Don Davis PhD, MBA: Yeah. I mean, I, that's an interesting perspective, right? I mean, cause you definitely see, um, you're just a lot of people that seem to have very skewed views about, you know, sort of what that future might be. And, um, I do look forward to. At least the world getting more normalized, especially in, in my world, at least in the United States where, you know, we're facing, you know, all sorts of, of challenges right now.

And, um, it doesn't look like that's going to change anytime soon. And, and you know, it kind of goes back to your point.

Ron Kaufman: Yeah, Don, you know, the idea of normalized, I look at it slightly differently. I mean, there's so much in change going on. It's not going to stop. [00:37:00] My challenge to anyone is what are you going to do?

How are you going to participate in a way that's going to make the world, your version of the world better? Yeah, I'm not saying you got to save the planet. That's, that's a collective phenomenon over many hundreds of years, right? It's only for all of us, but in your own world, your own relationships, your own life, your own health, your own wellbeing, your workspace, your colleagues, your family.

**Task details:** Copy the full conversation transcript word for word, with nothing changed.

**Information given:**
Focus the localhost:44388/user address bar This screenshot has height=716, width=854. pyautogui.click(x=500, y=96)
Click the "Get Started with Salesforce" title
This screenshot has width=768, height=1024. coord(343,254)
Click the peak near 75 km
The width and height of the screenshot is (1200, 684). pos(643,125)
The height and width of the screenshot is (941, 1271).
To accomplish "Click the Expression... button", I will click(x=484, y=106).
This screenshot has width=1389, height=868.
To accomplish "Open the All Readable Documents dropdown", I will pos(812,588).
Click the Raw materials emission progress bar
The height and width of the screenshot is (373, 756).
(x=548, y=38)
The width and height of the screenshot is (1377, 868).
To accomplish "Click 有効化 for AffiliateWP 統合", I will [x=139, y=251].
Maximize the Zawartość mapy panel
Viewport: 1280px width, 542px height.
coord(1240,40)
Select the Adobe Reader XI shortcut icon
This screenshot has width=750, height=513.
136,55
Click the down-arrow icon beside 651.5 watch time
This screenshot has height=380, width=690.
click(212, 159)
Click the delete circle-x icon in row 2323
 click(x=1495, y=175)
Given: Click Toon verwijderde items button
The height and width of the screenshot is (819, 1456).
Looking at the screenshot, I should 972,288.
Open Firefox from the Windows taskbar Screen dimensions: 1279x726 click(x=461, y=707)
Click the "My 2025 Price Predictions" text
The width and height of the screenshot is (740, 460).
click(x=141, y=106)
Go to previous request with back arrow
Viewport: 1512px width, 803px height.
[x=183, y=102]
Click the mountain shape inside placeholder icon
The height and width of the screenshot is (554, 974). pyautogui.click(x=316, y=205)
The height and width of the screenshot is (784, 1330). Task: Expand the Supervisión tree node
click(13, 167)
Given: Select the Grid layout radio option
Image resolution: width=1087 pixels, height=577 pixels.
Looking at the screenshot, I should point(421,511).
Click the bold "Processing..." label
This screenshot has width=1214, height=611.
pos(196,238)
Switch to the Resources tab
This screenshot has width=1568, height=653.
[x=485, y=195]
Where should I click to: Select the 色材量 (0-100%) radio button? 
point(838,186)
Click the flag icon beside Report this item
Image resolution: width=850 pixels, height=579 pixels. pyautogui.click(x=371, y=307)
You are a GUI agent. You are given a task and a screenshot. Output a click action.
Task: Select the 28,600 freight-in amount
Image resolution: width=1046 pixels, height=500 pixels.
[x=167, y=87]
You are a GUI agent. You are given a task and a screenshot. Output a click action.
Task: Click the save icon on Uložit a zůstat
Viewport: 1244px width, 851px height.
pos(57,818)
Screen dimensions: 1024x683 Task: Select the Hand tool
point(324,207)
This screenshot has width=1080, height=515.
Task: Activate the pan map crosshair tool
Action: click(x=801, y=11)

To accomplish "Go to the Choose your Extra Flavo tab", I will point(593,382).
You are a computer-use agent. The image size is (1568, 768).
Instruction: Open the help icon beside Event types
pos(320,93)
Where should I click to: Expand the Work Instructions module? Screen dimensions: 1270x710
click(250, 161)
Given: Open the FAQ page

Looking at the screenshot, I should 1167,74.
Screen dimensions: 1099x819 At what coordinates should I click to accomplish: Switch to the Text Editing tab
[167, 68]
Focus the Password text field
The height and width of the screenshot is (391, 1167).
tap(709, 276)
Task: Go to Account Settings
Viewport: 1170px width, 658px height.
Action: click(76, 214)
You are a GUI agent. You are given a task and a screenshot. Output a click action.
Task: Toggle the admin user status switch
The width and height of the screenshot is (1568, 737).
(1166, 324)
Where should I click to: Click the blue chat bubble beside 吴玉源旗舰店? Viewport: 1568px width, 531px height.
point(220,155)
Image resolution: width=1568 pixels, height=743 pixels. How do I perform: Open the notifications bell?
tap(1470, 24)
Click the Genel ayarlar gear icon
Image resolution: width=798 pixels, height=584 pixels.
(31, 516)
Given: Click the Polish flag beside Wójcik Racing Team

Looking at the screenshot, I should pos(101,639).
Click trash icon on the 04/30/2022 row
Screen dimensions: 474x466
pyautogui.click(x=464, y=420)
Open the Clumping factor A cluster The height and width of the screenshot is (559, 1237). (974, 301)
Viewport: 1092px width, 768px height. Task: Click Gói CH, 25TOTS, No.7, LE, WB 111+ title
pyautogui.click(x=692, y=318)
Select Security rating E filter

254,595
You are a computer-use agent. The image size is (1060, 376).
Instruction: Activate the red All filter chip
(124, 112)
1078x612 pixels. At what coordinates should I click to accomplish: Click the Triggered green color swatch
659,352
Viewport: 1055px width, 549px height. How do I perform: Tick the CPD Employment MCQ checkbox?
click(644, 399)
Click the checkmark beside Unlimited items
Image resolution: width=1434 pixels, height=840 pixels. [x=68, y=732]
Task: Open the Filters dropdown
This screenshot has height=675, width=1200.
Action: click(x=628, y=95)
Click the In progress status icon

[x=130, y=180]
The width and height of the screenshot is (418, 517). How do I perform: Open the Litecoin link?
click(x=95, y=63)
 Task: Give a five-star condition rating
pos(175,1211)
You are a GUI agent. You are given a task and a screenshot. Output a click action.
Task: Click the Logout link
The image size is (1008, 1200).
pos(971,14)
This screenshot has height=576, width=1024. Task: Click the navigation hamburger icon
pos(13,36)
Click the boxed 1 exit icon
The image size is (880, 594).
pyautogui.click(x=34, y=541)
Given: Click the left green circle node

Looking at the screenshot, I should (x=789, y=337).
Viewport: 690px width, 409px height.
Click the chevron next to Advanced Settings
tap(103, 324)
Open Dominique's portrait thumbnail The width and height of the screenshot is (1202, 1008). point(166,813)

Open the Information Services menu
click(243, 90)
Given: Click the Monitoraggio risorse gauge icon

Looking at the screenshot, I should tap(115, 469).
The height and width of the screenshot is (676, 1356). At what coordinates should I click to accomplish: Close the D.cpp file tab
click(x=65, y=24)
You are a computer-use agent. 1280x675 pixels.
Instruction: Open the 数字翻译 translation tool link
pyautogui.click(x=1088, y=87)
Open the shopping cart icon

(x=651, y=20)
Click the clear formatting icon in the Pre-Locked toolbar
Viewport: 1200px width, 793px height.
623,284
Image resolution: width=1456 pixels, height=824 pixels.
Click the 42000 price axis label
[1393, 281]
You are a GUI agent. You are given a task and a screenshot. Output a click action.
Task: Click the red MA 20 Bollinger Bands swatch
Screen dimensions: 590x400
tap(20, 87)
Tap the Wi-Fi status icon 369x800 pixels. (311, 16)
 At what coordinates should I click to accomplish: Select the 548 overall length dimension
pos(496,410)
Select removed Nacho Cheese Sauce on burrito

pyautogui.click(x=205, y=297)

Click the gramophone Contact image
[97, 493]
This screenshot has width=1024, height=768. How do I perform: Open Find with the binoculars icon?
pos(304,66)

**Written solution:**
Don Davis PhD, MBA: Yeah. I mean, I, that's an interesting perspective, right? I mean, cause you definitely see, um, you're just a lot of people that seem to have very skewed views about, you know, sort of what that future might be. And, um, I do look forward to. At least the world getting more normalized, especially in, in my world, at least in the United States where, you know, we're facing, you know, all sorts of, of challenges right now.

And, um, it doesn't look like that's going to change anytime soon. And, and you know, it kind of goes back to your point.

Ron Kaufman: Yeah, Don, you know, the idea of normalized, I look at it slightly differently. I mean, there's so much in change going on. It's not going to stop. [00:37:00] My challenge to anyone is what are you going to do?

How are you going to participate in a way that's going to make the world, your version of the world better? Yeah, I'm not saying you got to save the planet. That's, that's a collective phenomenon over many hundreds of years, right? It's only for all of us, but in your own world, your own relationships, your own life, your own health, your own wellbeing, your workspace, your colleagues, your family.